Generate Typed Erlang/Elixir/Gleam Definitions from Rust

SichangHe commented 6 days ago

So, what is preventing this?

It seems that we do have the source of truth from the Rust side. nif, NifStruct, and other Rustler macros have access to the typed raw arguments/fields; they just do not store that information in the Nif struct, yet. If we modify the macros to store those information, we would have them all in rustler::codegen_runtime::inventory::iter::<rustler::Nif>() when calling init!, right?

Code generation on the BEAM side would be more complicated, though. A few problems I can think of:

Where do we put the generated file?
Where to load the dylib from?
How to inject user configuration?
How to convert Rust types to BEAM types or TypeSpecs?
How to handle external types?

In #85, there seemed to be interest from @tsloughter and @lpil, but the rebar3_run and rebar3_cargo mentioned there seem to have staled. I guess it would be much better to just integrate most of the code generation into Rustler itself.

filmor commented 6 days ago

These are really separate subjects. Check out https://github.com/rusterlium/rustler/pull/614, that's the avenue I'm currently exploring. The best option to make the signatures survive is probably to add another separate exported C function at compile time.

dvic commented 6 days ago

I was literally just now searching for a solution to this problem 😄

I found this project, which might be interesting: https://github.com/zefchain/serde-reflection/tree/main/serde-generate

filmor commented 6 days ago

One problem that we have that serde doesn't have to deal with is that NIF libraries are meant to be loaded within the context of the BEAM and thus need to have all of the enif_* symbols defined. We thus can't just build a binary from the NIF library and have it "just work". What we /can/ do is fake all of the symbols s.t. linking goes through and then call a selected subset of functions to inspect the library. This is what I am doing now with the linked PR. It works for all NIF libraries (not just Rustler-generated ones).

Generating suitable signatures is a bit more tricky. We can extend the Encoder and Decoder traits to provide type signature information. A simpler way for now would be to just add an attribute to define the signature and expose it on a new nif_signatures function that we then try to load in the generator.

@bjorng Would specifying such a function via an EEP be interesting?
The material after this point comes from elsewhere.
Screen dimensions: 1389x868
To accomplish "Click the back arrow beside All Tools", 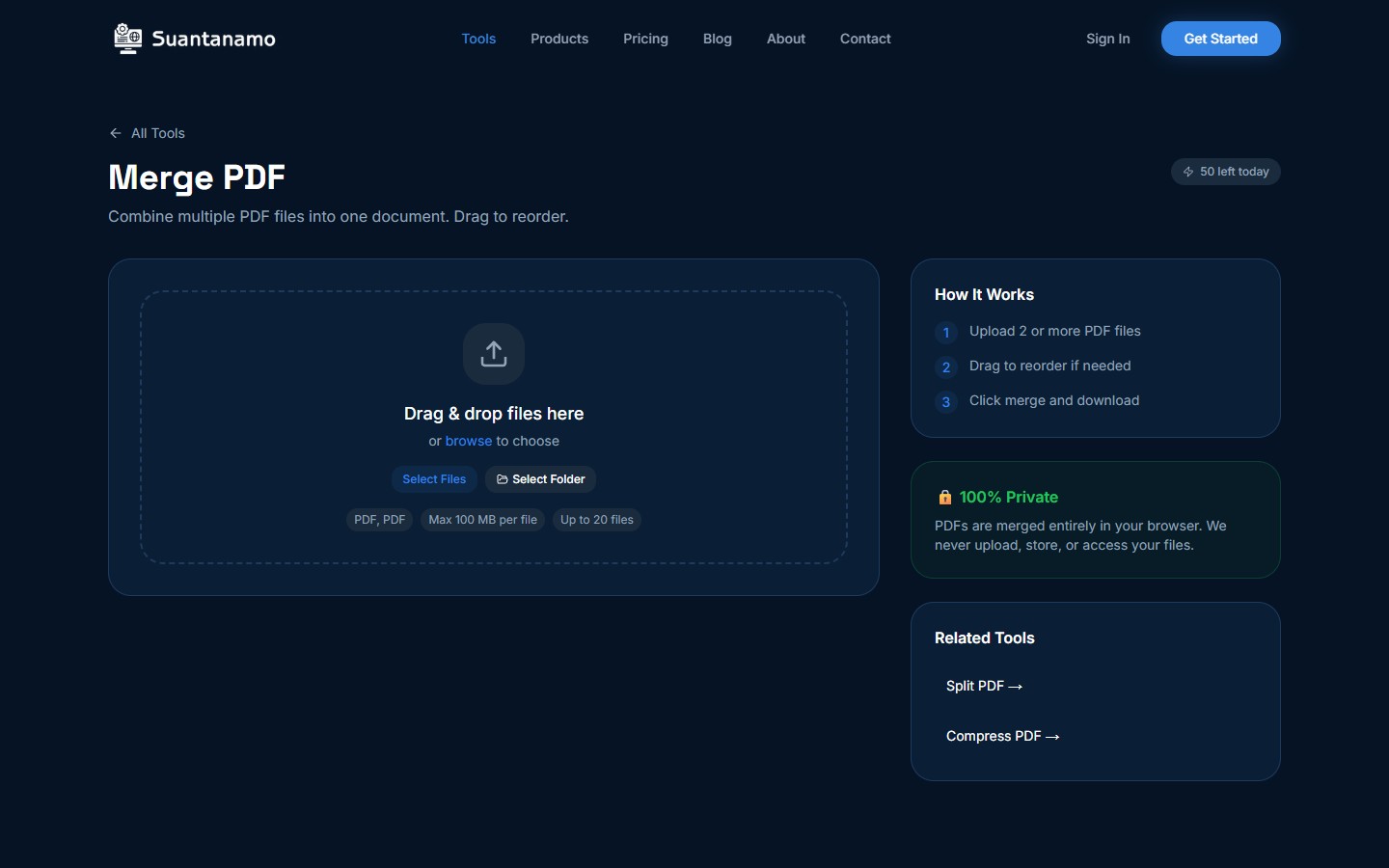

I guess extending ErlNifFunc is at the very least more cumbersome to do.

SichangHe commented 6 days ago

@filmor, thanks a lot for the quick response!

One problem that we have that serde doesn't have to deal with is that NIF libraries are meant to be loaded within the context of the BEAM and thus need to have all of the enif_* symbols defined[…] This is what I am doing now with the linked PR. It works for all NIF libraries (not just Rustler-generated ones).
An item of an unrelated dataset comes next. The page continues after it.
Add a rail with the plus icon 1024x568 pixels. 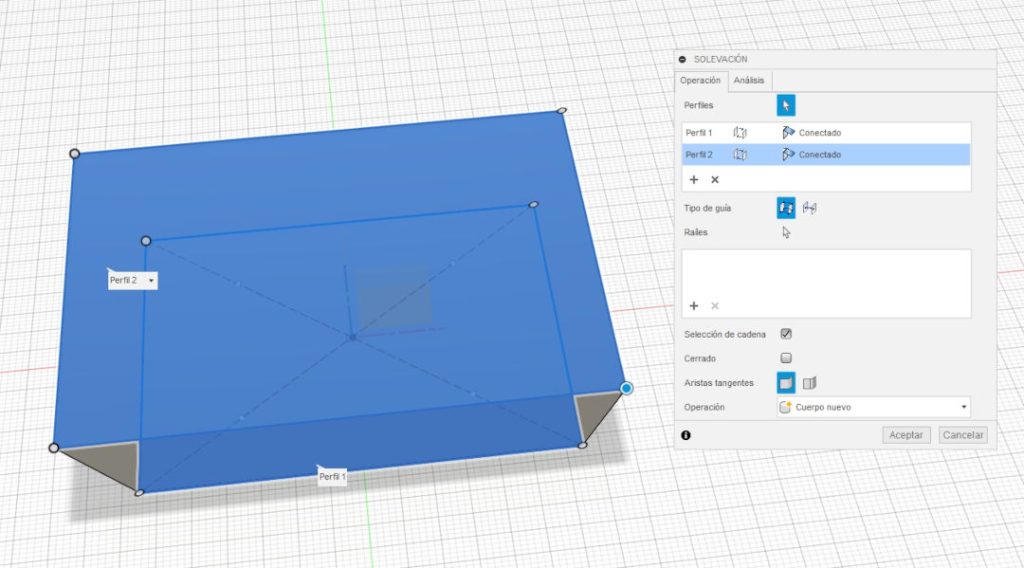pyautogui.click(x=694, y=306)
Sorry, I must admit that I am unfamiliar with this. So, you are saying you want to generate the BEAM-side definitions via inspecting the NIF dylibs, after compiling to them?

Generating suitable signatures is a bit more tricky. We can extend the Encoder and Decoder traits to provide type signature information.

My understanding is Rustler has that signature information during macro expansion, correct? Some thoughts I had for simpler ways to get that information include

letting the init! macro produce some side effects, e.g. write the signatures to a JSON file; or
bundling the BEAM-side definition generation directly into init!, via file writing.

These ideas seem simpler to implement except for the problems I mentioned earlier, though I am not sure what larger problems there are with these approaches.

filmor commented 6 days ago

I'm sorry, but you can't simultaneously say that you aren't familiar with the details of NIF libraries and then claim you found a "simpler way". Of course I thought about just injecting data into the library file. But you can not access this data without a PE/ELF/MachO binary reader (yes, Windows, Linux and macOS use different file formats) which I deem complete overkill for this exercise.

/edit: I also considered writing a file during build, but apart from build.rs shenanigans (and even for those I don't see a clear path) I don't think this is possible right now.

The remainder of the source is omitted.